Développée en Martinique dans les années 1980, l’aquaculture s’est donnée comme objectif de pallier la pénurie de poissons et de lutter contre la chute de la biodiversité maritime. Aujourd’hui, l’ombrine ocellée est l’unique espèce de poisson marin élevée sur le territoire. La production est directement vendue à des particuliers ou à des restaurateurs sur place.
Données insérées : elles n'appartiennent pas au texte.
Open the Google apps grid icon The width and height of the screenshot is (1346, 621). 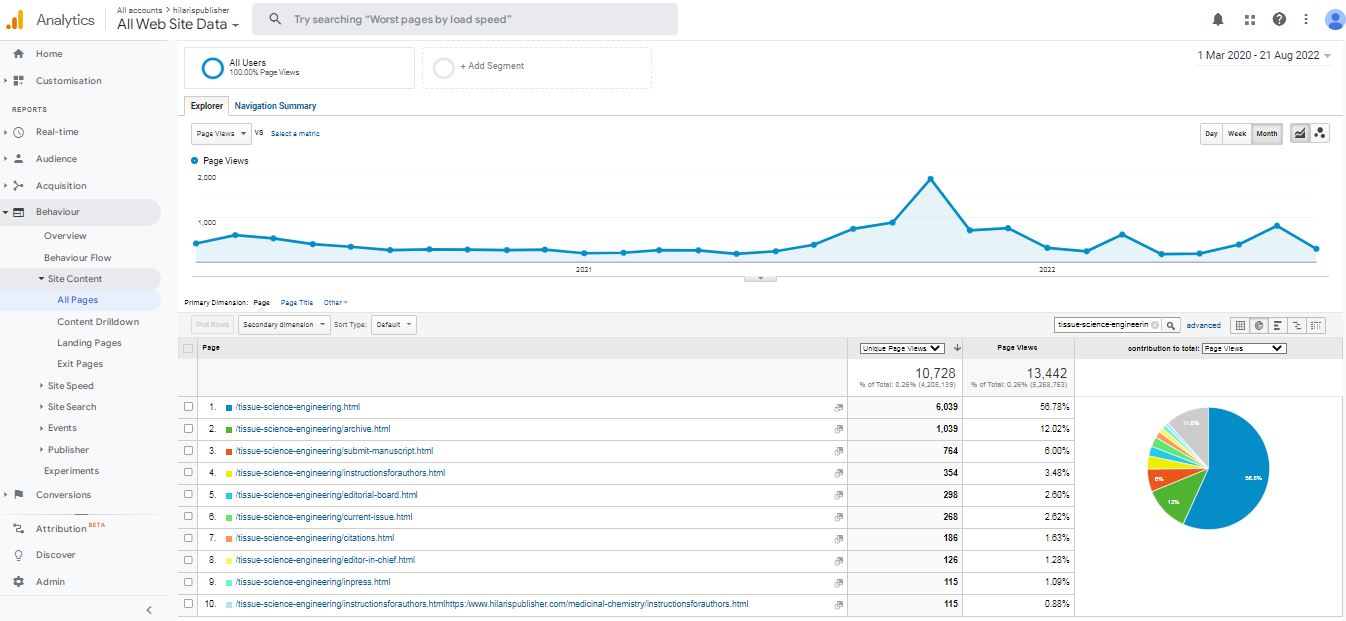pos(1249,19)
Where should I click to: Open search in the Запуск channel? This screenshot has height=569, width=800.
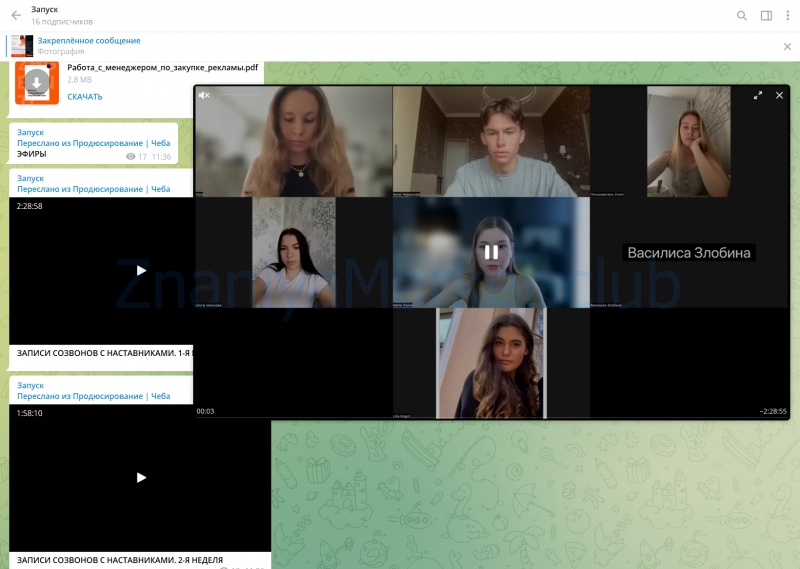coord(742,15)
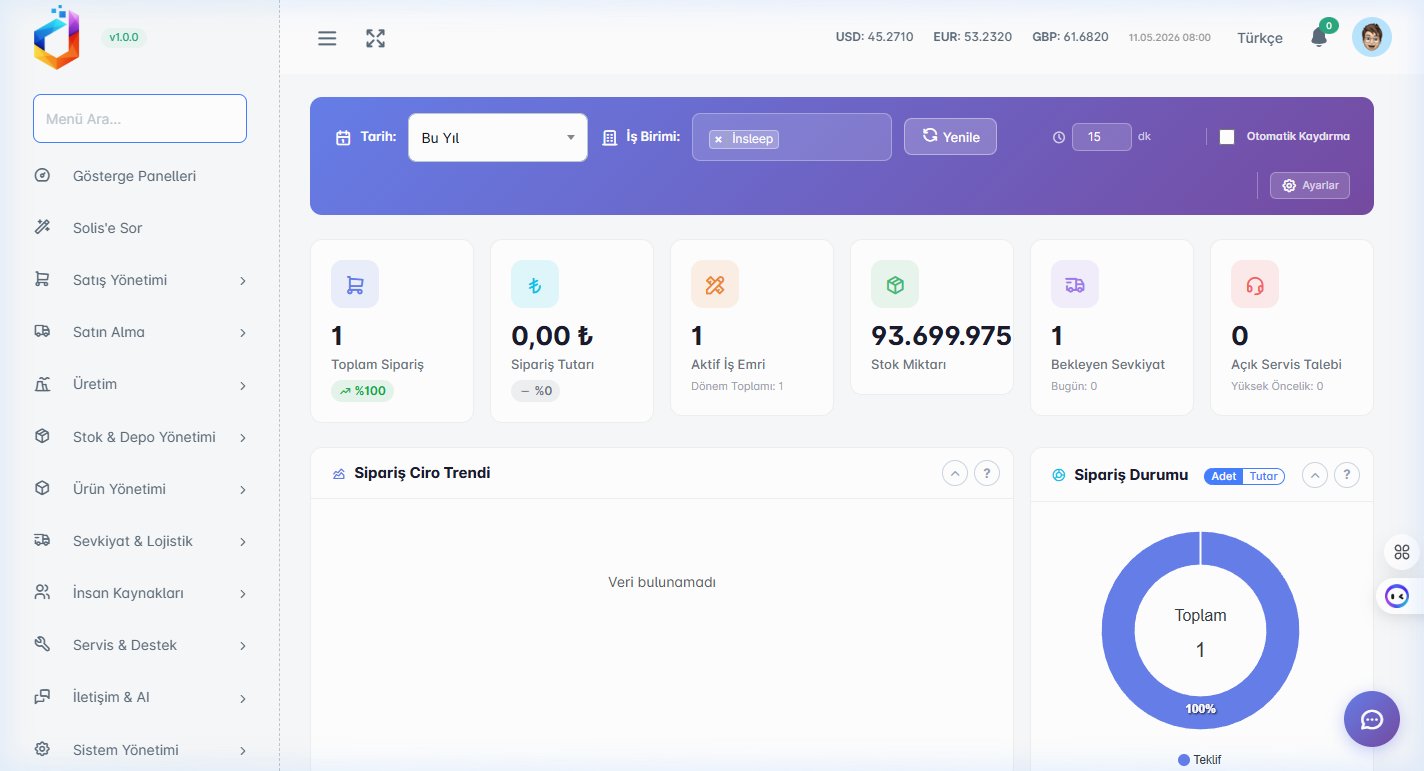Click the shopping cart Toplam Sipariş icon
Screen dimensions: 1424x771
[x=355, y=284]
Cependant, l’aquaculture est encore peu développée en raison des importants investissements qu’elle nécessite. Depuis les années 2000, la production mais aussi le nombre de fermes aquacoles ont même chuté. En 2017, la production d’ombrine s’élevait à 40 tonnes, alors qu’elle « dépassait les 100 [tonnes] annuelles dans les années 2000« , selon l’observatoire de l’économie maritime de la Direction de la Mer. Différents facteurs viennent expliquer cette tendance : « problème d’alimentation des poissons (entre 2011 et 2012), soutien publique défaillant depuis 2014, vols répétitifs sur les fermes aquacoles, etc ». L’activité aquacole est également très fragile, car soumise à de forts aléas climatiques. Enfin en 2016, la Coopérative aquacole de la Martinique (Coopaquam), qui centralisait les ventes des exploitants, a dû mettre en sommeil ses activités, faute de quantités suffisantes.

L’Europe en région : la Martinique

Le coup de pouce européen

Alex Racine est gérant de l’exploitation Racine Aquaculture depuis plus d’une vingtaine d’années, au cours desquelles il n’a pas été épargné, entre « les tempêtes tropicales [ou] l’invasion d’algues« , écrivait France-Antilles en 2014. En 2018, il a reçu une aide de l’Union européenne d’environ 50 000 € afin d’acquérir des équipements destinés à moderniser les infrastructures et sécuriser la production. Avec cette subvention, il a par exemple pu faire l’acquisition d’une pompe pour améliorer la circulation de l’eau dans les bassins et améliorer la qualité de l’eau, mais également de filets anti-oiseaux pour lutter contre les prédateurs responsables de pertes conséquentes dans le cheptel.

Pour soutenir et développer l’activité en Martinique, le Fond européen pour les affaires maritimes et la pêche (FEAMP) propose des investissements pour aider les aquaculteurs à moderniser et diversifier leur production et financer des projets créateurs d’emploi. Ce coup de pouce du FEAMP s’inscrit dans la démarche européenne de promotion de l’aquaculture, comme pratique maritime durable et compétitive. Les financements européens visent à augmenter le potentiel des sites aquacoles en développant des infrastructures plus performantes, ainsi qu’en prévenant les dommages qui pourraient affecter la production. Grâce aux investissements européens, l’exploitation Racine Aquaculture pourra maintenir une production en mer à 20 tonnes par an, mais aussi augmenter la qualité de la production.